Over the past several years I have done a lot of work on the inside to rid myself of many of the emotional blocks one creates: bitterness, fear, anger, unforgiveness, a closed heart. For the past 3 years, God has literally shielded me while He loved on me and revealed my own value to me.
The process hasn't always been smooth. It actually was pretty painful at times. There were times where I literally grabbed my heart and said "Lord, it hurts too bad". He loved me anyway. He showed me that even when it hurts, even when it is hard, even when it all falls apart, He still loves me. That was so different than the earthly love I had experienced in my early 20s.
There were times over the past 3 years where I blamed God for everything. I blamed Him for it all falling apart. I blamed Him that my love story wasn't what He had promised. Even still, He loved me. He held me. He wrapped me in His arms. He forgave me when I yelled at Him. He wiped my tears when I cried. He gave me grace when I screwed things up big time. He romanced me when my heart was lonely.
He showed me a Corinthians kind of love.
So when I started being really honest with myself about where I wanted to be when I turned 30 and I opened my heart to a great love, I admitted that I had been wounded. I've healed.....but the fading scars still remain. I am grateful for them because they remind me of His grace, but in all fairness to myself and to the immense amount of time God has spent loving me, I needed to acknowledge that they are there in order to not re-open the wounds He has already healed.
I also spent a lot of time praying about the woman I desired to be in my next relationship.

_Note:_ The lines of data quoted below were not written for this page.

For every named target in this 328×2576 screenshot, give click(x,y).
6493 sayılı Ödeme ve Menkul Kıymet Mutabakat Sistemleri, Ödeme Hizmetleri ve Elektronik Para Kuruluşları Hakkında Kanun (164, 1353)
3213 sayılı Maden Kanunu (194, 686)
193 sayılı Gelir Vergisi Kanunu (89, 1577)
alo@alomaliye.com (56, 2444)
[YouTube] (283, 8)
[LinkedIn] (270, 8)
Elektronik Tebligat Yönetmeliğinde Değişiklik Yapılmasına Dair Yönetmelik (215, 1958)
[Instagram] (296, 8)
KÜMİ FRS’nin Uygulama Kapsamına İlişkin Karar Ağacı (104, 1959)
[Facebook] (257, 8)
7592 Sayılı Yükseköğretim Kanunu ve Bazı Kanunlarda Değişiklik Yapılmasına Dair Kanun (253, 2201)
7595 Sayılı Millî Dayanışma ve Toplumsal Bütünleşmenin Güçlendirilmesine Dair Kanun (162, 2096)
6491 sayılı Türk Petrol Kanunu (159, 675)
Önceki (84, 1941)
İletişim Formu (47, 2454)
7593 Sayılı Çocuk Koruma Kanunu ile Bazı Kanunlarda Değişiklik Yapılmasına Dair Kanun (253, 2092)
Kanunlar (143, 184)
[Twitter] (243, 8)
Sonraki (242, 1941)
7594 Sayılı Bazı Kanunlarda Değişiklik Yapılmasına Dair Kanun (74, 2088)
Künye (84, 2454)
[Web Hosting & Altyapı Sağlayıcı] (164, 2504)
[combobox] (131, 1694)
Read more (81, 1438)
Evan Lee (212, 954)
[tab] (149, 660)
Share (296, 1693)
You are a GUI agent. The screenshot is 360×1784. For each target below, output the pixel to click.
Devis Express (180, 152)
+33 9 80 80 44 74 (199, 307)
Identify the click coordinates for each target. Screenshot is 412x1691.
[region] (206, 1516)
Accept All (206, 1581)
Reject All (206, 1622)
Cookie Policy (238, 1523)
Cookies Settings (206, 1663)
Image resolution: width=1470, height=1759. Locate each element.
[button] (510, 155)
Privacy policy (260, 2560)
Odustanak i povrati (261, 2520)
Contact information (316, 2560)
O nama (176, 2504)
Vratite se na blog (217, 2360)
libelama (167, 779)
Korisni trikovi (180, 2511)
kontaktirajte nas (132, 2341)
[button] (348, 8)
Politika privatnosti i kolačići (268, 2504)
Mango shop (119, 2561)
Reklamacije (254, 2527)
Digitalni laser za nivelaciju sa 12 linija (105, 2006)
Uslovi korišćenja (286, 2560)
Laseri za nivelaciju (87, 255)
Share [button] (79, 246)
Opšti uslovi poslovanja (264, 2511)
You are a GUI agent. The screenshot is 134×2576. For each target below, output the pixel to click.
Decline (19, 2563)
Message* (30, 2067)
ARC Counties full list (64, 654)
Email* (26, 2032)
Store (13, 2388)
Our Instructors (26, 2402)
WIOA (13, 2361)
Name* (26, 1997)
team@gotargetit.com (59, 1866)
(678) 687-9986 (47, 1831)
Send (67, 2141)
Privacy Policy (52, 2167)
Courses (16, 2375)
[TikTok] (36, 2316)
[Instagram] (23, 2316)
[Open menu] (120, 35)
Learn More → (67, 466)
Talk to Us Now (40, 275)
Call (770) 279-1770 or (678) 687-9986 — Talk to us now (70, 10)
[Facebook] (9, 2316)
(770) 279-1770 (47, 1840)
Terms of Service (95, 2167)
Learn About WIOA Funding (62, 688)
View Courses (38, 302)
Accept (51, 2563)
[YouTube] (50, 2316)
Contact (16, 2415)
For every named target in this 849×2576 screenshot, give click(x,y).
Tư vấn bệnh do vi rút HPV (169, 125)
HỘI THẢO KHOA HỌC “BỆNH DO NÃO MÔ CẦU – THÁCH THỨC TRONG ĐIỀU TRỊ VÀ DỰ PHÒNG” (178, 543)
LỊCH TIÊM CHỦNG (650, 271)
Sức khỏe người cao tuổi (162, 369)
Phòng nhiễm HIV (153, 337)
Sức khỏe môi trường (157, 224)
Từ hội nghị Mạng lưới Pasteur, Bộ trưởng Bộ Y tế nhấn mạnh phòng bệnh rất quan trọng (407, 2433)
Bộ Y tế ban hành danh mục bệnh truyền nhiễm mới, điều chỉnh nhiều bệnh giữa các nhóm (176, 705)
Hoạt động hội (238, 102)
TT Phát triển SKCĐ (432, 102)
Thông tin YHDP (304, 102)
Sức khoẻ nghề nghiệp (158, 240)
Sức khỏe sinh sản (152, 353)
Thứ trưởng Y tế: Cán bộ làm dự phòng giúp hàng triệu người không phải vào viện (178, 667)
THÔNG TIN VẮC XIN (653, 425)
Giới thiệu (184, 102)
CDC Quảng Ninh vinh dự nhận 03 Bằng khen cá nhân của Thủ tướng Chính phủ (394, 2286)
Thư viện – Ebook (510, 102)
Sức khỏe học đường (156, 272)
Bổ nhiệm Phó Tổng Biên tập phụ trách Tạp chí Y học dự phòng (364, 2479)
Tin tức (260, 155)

I certainly have not been perfect and made a lot of mistakes at a young age, and I wanted to learn from those mistakes so that the next time I had a great love, I could experience a more mature love. I prayed for wisdom. I prayed for grace. God answered.
The message of much care and respect kept resting on my heart. It would come to me at the most unusual times and in the most unsuspecting circumstances. One day while hanging on the back porch, I was moved to download The Five Love Languages by Gary Chapman. A dear friend had talked about it a few week's prior and I am so glad I did.
The foundations of the book are basic. In love, we generally speak 5 love languages: words of affirmation, quality time, receiving gifts, physical touch, and acts of service. I found it as a useful tool to begin recognizing the things I need in love and also the things I am willing and capable of giving in love.
It is certainly an answer to my prayers and desire for a mature love. I can now see why God kept me in waiting over the past 3 years while He loved on me. He knew I needed to know what Corinthians love really felt like because He desires that for me here on earth.
I'll end with one of my favorite lessons from the book:
We needed love before we "fell in love," and we will need it as long as we live.